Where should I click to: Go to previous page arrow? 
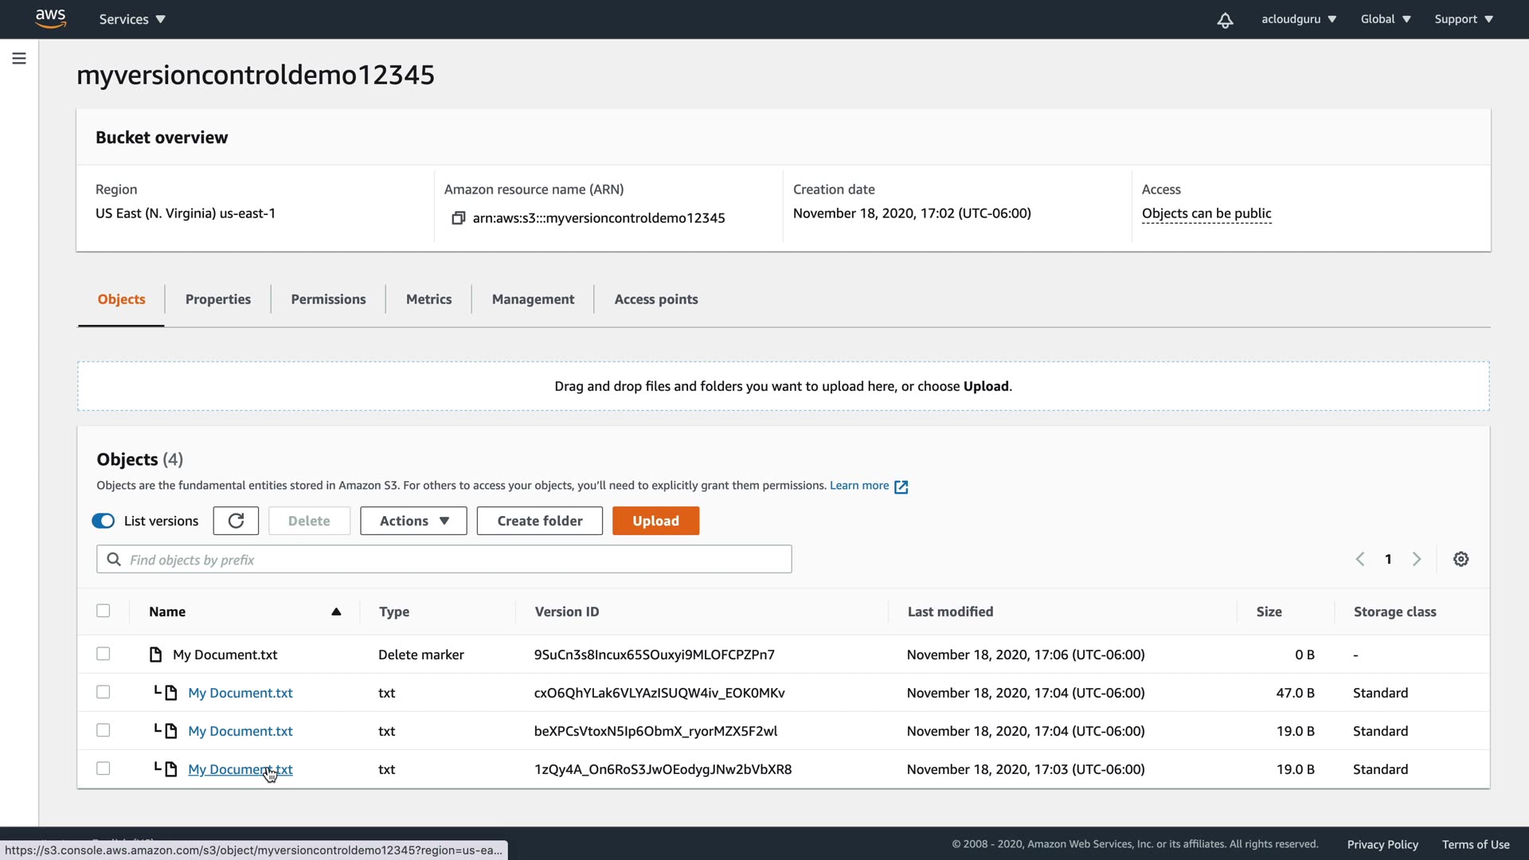tap(1360, 559)
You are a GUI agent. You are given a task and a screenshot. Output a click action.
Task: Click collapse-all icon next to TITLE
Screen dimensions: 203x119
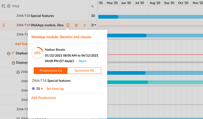[x=9, y=6]
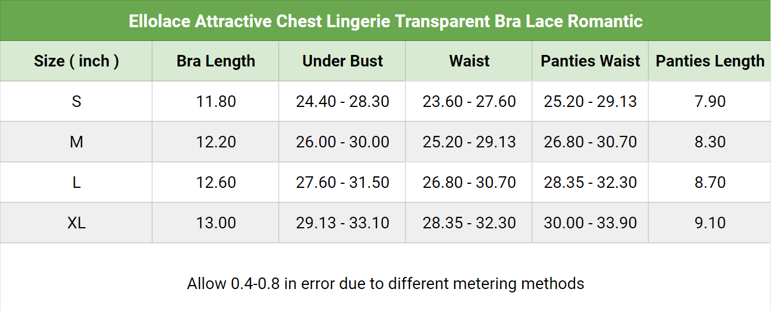Select the 7.90 panties length cell
Viewport: 771px width, 311px height.
(x=710, y=102)
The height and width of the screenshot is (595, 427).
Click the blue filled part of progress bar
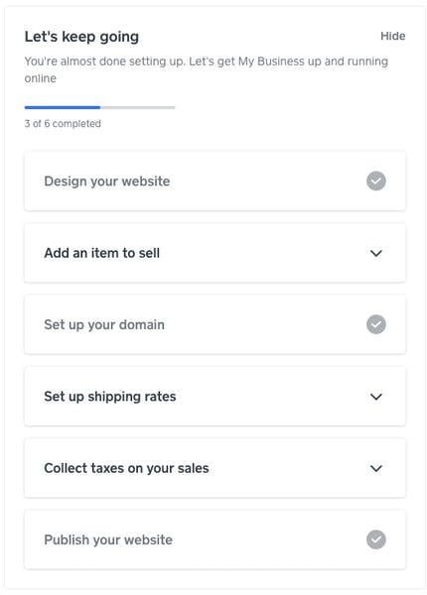point(63,107)
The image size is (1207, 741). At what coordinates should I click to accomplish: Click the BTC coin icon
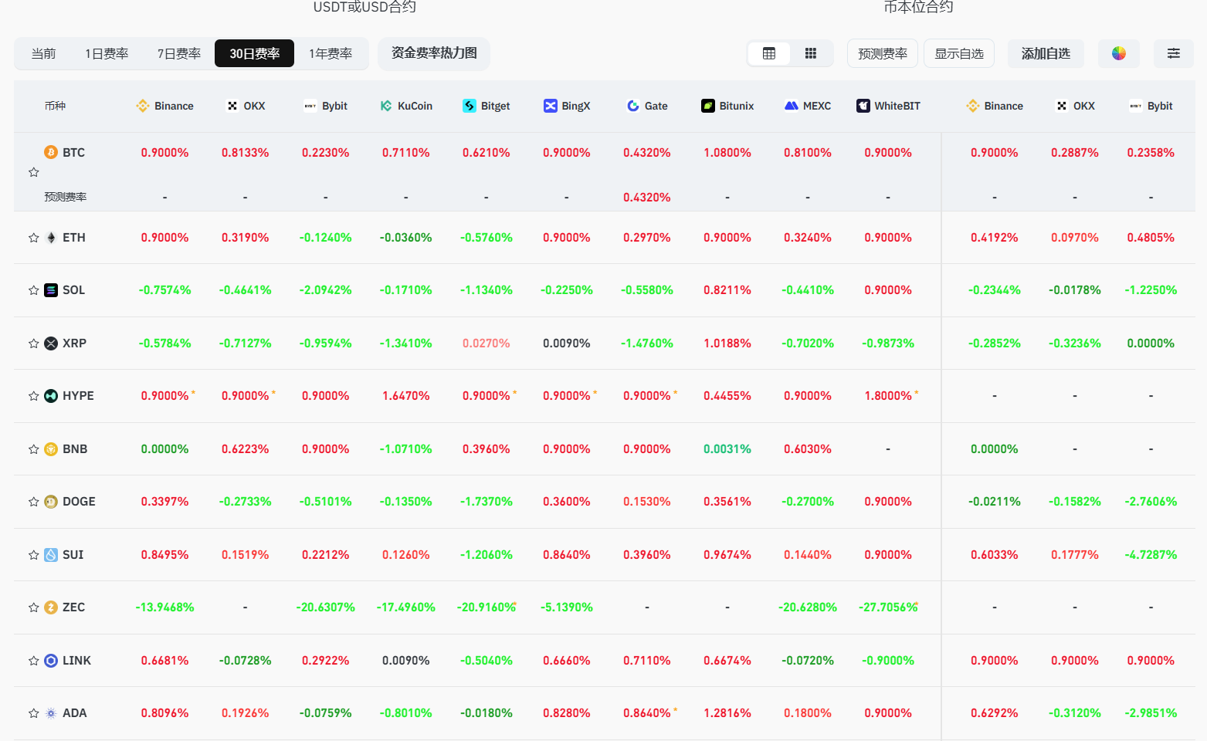click(51, 152)
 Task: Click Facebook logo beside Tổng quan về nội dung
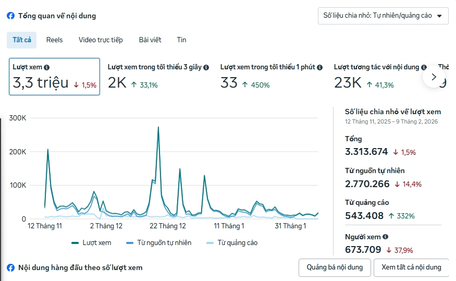[10, 16]
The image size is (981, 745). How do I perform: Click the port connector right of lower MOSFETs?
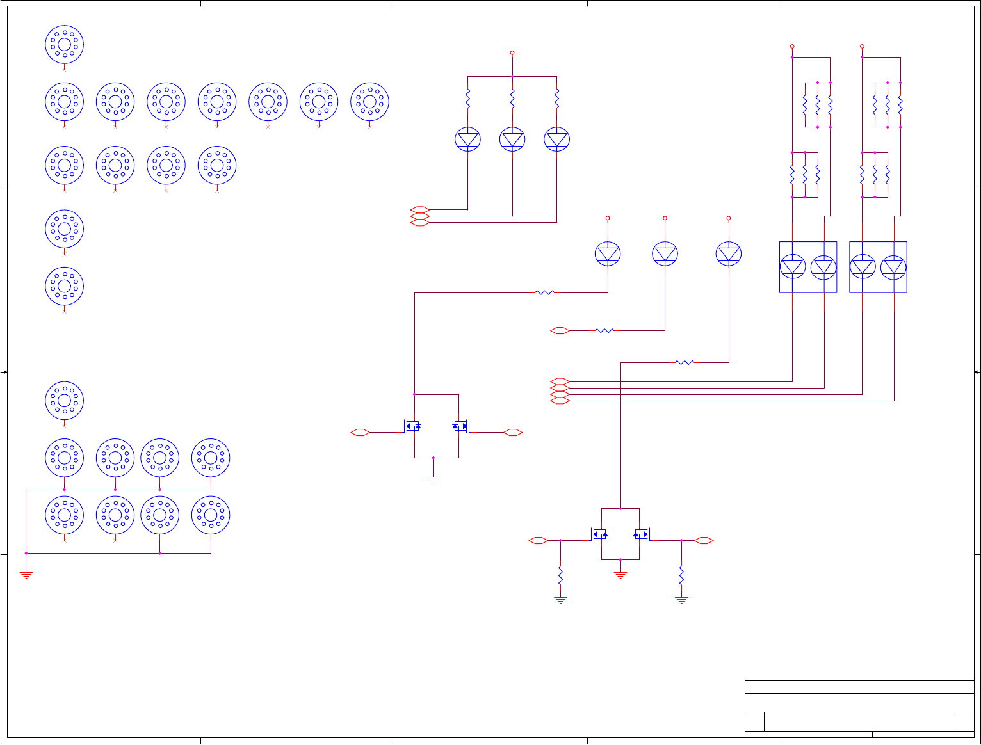click(x=704, y=541)
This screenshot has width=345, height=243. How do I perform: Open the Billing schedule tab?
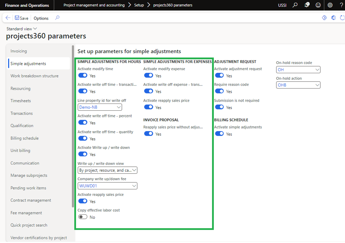25,138
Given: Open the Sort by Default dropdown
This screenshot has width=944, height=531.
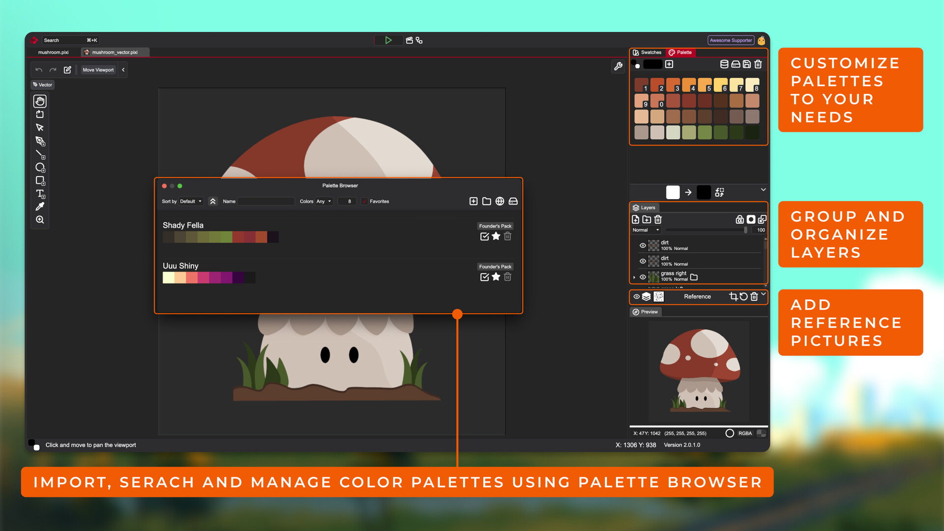Looking at the screenshot, I should [190, 202].
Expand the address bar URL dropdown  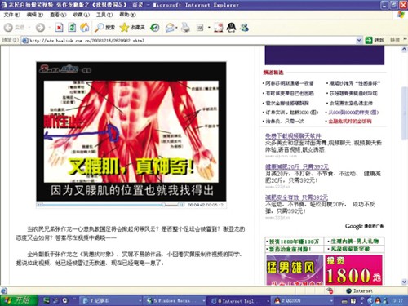(359, 40)
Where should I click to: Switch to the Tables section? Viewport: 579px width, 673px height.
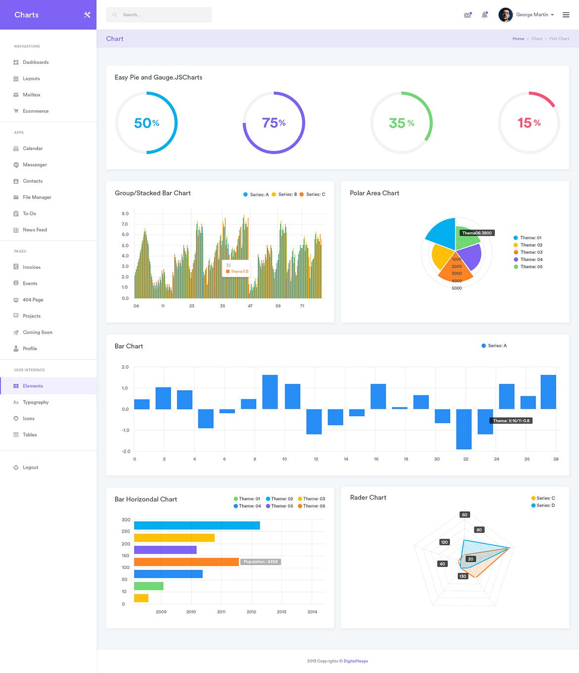(x=30, y=435)
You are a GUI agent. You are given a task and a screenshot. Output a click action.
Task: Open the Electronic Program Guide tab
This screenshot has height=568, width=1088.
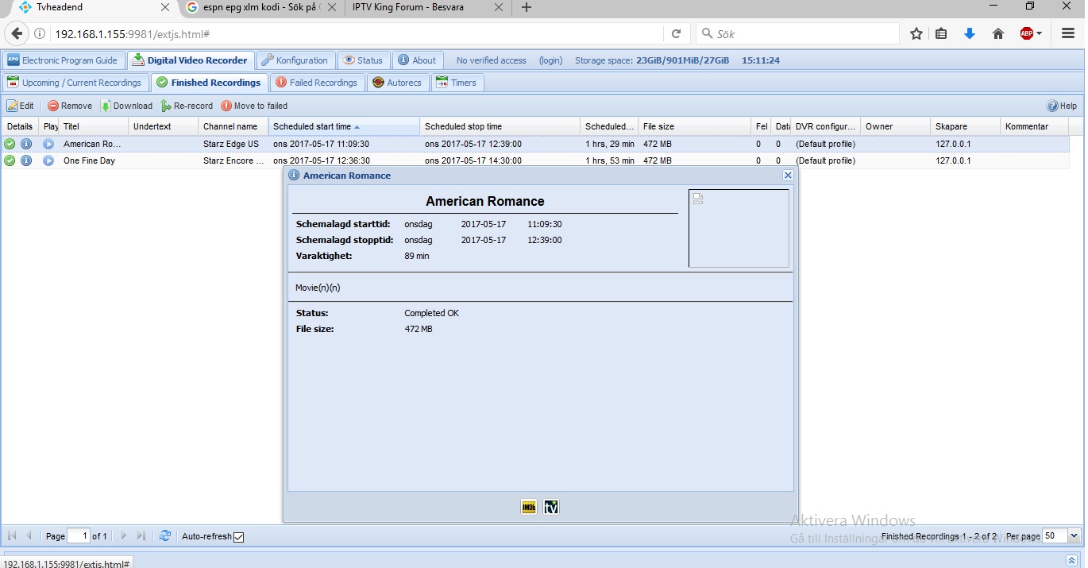coord(63,60)
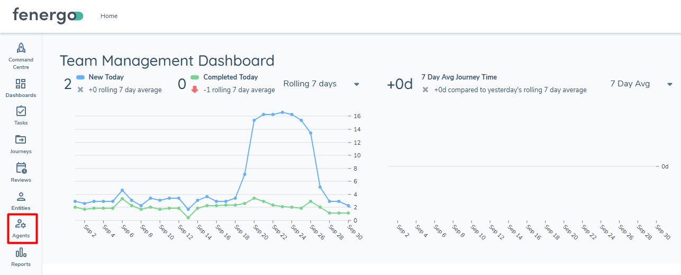Open Entities person icon

click(21, 197)
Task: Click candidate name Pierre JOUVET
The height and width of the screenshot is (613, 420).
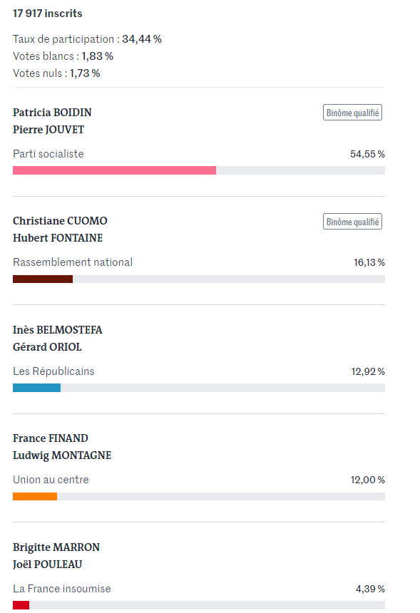Action: (48, 130)
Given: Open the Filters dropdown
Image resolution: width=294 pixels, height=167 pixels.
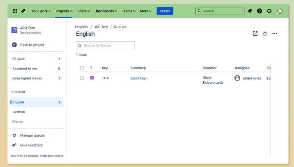Looking at the screenshot, I should point(83,11).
= = = =
Set problem: Locate each line in the material above that contains the word "perform", and copy those lines out in full. Uppercase and lowercase letters count as different.

Output below:
The image size is (981, 745). How do I perform: Click the port connector right of lower MOSFETs?
This screenshot has width=345, height=243. How do I perform: Open the Billing schedule tab?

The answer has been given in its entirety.